_Given entries_:
# # # #
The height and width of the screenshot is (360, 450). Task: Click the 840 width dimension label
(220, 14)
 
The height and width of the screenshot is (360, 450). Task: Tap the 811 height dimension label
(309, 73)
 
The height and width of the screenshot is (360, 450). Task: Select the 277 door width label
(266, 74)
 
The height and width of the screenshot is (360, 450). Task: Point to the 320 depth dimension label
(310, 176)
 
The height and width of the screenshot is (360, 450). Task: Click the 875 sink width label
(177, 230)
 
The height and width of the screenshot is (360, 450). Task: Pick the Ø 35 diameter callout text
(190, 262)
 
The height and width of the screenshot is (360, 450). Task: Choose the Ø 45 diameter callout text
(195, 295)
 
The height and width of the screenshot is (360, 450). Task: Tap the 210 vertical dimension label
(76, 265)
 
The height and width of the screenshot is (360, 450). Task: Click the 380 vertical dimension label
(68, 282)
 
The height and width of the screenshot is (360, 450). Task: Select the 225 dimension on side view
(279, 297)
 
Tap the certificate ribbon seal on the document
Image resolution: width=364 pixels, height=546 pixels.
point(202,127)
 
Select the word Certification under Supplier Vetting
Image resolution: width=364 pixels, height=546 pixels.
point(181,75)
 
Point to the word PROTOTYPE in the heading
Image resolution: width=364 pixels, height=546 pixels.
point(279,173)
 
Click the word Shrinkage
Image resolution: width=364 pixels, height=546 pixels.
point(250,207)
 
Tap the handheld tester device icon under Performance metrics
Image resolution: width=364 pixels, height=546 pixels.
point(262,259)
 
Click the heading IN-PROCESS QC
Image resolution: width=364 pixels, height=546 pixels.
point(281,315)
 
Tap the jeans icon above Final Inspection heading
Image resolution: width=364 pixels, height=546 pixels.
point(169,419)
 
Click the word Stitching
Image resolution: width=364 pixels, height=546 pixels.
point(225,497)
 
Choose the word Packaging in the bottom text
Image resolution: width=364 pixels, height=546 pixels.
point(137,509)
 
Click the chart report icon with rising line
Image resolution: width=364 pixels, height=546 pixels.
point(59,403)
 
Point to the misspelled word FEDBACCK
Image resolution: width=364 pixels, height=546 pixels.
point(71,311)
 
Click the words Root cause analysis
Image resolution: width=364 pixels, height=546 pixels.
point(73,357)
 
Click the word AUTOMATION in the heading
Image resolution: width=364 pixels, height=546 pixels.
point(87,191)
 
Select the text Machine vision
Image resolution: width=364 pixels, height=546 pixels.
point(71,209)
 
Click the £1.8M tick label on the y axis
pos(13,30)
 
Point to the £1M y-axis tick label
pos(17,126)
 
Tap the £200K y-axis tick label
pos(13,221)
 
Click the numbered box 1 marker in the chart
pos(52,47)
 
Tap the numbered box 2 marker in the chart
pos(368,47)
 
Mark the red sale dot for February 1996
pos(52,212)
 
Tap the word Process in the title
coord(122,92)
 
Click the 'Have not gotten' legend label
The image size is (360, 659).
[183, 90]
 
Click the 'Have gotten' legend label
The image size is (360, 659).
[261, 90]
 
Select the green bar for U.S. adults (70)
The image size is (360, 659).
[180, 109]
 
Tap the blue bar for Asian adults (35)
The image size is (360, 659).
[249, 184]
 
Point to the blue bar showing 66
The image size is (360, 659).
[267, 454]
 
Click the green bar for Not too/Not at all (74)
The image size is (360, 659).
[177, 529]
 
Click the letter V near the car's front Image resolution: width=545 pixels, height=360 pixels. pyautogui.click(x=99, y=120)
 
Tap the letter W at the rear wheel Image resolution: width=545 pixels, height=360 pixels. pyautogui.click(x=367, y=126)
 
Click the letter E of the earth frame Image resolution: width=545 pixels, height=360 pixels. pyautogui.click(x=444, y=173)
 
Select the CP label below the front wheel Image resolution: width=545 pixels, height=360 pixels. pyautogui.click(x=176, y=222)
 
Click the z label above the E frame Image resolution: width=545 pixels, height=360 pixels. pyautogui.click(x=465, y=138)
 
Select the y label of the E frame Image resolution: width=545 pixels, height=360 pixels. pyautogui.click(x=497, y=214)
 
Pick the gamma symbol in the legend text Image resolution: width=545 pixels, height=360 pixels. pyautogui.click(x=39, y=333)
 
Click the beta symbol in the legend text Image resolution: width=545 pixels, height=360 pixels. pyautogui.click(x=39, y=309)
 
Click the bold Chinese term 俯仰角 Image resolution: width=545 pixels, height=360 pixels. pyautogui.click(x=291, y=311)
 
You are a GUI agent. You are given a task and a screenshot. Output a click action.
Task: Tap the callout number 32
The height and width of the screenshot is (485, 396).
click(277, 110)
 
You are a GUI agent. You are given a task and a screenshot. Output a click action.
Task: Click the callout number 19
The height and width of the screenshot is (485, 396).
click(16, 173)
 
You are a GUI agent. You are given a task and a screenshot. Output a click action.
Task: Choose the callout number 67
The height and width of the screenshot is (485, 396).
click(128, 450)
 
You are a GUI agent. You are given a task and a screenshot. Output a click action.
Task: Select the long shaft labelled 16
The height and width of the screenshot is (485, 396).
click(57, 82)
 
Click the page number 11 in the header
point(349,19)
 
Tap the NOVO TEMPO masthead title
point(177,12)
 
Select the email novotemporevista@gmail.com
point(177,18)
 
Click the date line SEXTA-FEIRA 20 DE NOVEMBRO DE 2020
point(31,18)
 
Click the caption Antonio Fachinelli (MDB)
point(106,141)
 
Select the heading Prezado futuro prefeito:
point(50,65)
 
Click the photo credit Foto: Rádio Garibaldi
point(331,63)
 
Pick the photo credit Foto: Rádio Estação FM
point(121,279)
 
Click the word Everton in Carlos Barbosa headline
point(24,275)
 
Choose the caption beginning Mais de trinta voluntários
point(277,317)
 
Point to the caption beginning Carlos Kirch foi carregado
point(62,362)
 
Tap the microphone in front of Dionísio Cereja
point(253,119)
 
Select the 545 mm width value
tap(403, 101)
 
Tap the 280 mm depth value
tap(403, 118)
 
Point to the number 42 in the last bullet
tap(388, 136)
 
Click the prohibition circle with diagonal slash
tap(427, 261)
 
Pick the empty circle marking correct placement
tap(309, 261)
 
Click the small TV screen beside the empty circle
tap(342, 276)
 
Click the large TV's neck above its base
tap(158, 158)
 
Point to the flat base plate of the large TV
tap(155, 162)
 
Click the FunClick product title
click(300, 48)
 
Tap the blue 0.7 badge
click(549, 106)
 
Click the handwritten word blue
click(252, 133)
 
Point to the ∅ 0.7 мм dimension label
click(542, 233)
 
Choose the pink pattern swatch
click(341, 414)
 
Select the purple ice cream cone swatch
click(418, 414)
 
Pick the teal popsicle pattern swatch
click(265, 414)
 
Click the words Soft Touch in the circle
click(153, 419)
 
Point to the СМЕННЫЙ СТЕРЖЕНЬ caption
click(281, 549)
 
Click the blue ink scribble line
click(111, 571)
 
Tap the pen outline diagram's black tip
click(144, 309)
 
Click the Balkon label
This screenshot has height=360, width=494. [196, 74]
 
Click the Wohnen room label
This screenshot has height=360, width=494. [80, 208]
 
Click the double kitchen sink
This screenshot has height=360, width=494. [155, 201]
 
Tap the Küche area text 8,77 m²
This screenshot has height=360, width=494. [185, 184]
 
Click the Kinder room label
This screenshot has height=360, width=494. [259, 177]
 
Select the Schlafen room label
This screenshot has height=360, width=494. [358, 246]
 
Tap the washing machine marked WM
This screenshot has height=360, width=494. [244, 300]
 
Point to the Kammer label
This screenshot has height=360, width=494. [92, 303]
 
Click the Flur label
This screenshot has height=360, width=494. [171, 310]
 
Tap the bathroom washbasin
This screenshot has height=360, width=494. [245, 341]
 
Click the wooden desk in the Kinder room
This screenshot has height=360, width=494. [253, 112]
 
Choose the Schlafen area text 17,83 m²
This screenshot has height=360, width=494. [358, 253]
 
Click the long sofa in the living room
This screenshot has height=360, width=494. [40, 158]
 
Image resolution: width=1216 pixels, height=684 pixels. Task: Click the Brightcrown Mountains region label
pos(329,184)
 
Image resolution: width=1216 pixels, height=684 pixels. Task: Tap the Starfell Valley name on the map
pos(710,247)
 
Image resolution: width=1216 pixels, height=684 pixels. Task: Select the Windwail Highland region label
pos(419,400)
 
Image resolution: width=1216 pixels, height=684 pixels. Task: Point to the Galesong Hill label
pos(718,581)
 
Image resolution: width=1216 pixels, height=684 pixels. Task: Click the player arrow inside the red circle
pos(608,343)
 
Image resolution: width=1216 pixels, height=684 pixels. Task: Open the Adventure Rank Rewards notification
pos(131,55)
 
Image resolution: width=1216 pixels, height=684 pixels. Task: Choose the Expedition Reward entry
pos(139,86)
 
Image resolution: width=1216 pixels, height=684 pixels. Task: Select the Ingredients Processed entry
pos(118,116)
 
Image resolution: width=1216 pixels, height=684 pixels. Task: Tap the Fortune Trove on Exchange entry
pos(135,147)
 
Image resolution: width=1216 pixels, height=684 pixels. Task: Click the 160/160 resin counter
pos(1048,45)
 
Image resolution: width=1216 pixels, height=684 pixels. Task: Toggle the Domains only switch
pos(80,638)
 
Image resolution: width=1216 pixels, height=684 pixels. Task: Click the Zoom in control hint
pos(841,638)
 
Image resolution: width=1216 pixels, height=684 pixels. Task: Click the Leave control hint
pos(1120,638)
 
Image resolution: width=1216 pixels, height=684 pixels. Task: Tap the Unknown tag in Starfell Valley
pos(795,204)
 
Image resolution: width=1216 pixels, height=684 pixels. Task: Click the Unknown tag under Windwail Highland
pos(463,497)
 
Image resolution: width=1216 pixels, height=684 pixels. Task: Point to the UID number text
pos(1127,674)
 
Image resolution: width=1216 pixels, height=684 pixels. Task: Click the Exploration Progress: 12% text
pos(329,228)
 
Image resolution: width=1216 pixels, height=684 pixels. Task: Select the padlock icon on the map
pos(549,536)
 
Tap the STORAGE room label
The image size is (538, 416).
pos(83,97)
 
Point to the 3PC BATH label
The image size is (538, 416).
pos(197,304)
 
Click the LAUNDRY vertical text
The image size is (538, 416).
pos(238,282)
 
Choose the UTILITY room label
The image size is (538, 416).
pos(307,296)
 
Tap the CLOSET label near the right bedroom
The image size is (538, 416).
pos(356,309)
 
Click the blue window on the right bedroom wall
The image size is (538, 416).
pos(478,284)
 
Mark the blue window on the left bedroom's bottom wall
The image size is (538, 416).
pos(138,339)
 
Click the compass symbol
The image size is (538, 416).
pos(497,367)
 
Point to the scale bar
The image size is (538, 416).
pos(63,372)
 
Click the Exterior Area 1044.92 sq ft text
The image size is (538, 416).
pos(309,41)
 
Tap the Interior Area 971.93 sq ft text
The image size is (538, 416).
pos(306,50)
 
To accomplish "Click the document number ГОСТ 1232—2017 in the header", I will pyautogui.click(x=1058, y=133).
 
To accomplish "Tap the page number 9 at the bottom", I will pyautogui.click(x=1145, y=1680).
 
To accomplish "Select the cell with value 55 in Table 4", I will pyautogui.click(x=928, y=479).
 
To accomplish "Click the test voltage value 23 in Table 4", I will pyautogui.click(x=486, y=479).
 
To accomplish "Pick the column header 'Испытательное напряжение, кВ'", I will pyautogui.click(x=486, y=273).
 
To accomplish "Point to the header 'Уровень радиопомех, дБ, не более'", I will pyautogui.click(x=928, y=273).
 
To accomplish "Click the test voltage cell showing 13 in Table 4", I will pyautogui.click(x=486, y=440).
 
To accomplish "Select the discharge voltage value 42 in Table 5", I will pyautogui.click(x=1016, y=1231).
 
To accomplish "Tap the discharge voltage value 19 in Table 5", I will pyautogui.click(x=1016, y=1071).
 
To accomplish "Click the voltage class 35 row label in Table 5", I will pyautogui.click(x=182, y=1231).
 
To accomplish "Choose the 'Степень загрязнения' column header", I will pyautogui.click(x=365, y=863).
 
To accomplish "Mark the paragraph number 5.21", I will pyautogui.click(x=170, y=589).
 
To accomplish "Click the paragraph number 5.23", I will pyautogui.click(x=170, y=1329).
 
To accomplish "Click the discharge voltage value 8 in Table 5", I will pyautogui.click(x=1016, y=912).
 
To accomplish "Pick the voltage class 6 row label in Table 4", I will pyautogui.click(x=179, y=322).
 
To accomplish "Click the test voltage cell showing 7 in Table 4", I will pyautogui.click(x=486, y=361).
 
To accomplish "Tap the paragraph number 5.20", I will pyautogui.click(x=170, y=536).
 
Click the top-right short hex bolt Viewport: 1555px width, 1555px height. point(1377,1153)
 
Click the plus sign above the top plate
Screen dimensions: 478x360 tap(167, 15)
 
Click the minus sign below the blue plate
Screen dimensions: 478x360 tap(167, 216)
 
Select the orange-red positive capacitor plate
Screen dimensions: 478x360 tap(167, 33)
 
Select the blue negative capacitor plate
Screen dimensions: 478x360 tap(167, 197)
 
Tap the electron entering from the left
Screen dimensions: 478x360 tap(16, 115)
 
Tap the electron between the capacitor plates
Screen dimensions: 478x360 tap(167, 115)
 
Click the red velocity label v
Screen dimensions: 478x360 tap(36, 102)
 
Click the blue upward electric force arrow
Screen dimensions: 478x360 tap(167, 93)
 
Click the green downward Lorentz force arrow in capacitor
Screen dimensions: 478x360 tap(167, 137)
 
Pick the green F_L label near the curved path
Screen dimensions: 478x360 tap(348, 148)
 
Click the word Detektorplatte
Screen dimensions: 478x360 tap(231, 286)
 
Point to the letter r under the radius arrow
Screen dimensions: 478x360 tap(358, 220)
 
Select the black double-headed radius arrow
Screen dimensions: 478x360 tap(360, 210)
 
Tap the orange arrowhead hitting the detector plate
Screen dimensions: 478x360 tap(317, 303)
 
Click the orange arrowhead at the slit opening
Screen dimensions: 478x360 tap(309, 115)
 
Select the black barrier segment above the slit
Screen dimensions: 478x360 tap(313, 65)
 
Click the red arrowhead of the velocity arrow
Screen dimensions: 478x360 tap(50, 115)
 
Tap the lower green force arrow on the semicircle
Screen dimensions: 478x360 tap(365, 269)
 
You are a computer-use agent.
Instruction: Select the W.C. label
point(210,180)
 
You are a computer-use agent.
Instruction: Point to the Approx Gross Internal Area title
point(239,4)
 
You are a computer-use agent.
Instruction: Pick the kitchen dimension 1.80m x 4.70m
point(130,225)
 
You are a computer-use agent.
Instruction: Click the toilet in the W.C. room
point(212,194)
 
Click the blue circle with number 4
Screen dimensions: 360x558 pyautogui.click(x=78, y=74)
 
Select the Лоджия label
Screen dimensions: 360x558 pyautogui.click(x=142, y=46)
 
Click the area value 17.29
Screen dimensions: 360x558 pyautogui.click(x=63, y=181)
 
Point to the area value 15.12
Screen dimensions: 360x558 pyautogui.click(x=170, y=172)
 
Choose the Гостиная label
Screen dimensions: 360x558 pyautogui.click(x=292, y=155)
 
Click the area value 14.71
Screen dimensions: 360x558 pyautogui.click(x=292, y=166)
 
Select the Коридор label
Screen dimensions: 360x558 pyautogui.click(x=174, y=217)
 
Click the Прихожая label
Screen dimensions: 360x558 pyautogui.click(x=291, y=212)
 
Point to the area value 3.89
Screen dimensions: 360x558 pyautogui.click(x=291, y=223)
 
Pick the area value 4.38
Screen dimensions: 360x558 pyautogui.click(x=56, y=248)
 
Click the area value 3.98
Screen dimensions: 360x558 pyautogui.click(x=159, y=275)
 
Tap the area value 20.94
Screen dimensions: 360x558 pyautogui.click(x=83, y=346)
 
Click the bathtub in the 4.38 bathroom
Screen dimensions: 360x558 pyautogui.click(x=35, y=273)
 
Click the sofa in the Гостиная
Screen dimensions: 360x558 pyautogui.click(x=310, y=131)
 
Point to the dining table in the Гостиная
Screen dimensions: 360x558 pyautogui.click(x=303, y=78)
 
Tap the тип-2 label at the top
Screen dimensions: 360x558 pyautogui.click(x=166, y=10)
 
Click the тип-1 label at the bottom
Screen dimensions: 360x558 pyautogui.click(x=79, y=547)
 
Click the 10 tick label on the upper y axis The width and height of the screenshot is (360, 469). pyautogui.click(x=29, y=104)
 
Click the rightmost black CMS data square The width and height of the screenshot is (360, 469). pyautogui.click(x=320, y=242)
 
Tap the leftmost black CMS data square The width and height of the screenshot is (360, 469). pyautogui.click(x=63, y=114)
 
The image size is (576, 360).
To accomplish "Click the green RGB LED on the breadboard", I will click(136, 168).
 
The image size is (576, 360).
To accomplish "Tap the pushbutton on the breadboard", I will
# # # #
_Problem statement_: Render the records from the line containing "depth dimension label" up to and including the line containing "point(262,259)" as a JSON list of strings, one string per line, omitting blank lines.

_Solution for this exercise_:
[
  "The height and width of the screenshot is (360, 450). Task: Point to the 320 depth dimension label",
  "(310, 176)",
  "The height and width of the screenshot is (360, 450). Task: Click the 875 sink width label",
  "(177, 230)",
  "The height and width of the screenshot is (360, 450). Task: Pick the Ø 35 diameter callout text",
  "(190, 262)",
  "The height and width of the screenshot is (360, 450). Task: Choose the Ø 45 diameter callout text",
  "(195, 295)",
  "The height and width of the screenshot is (360, 450). Task: Tap the 210 vertical dimension label",
  "(76, 265)",
  "The height and width of the screenshot is (360, 450). Task: Click the 380 vertical dimension label",
  "(68, 282)",
  "The height and width of the screenshot is (360, 450). Task: Select the 225 dimension on side view",
  "(279, 297)",
  "Tap the certificate ribbon seal on the document",
  "Image resolution: width=364 pixels, height=546 pixels.",
  "point(202,127)",
  "Select the word Certification under Supplier Vetting",
  "Image resolution: width=364 pixels, height=546 pixels.",
  "point(181,75)",
  "Point to the word PROTOTYPE in the heading",
  "Image resolution: width=364 pixels, height=546 pixels.",
  "point(279,173)",
  "Click the word Shrinkage",
  "Image resolution: width=364 pixels, height=546 pixels.",
  "point(250,207)",
  "Tap the handheld tester device icon under Performance metrics",
  "Image resolution: width=364 pixels, height=546 pixels.",
  "point(262,259)"
]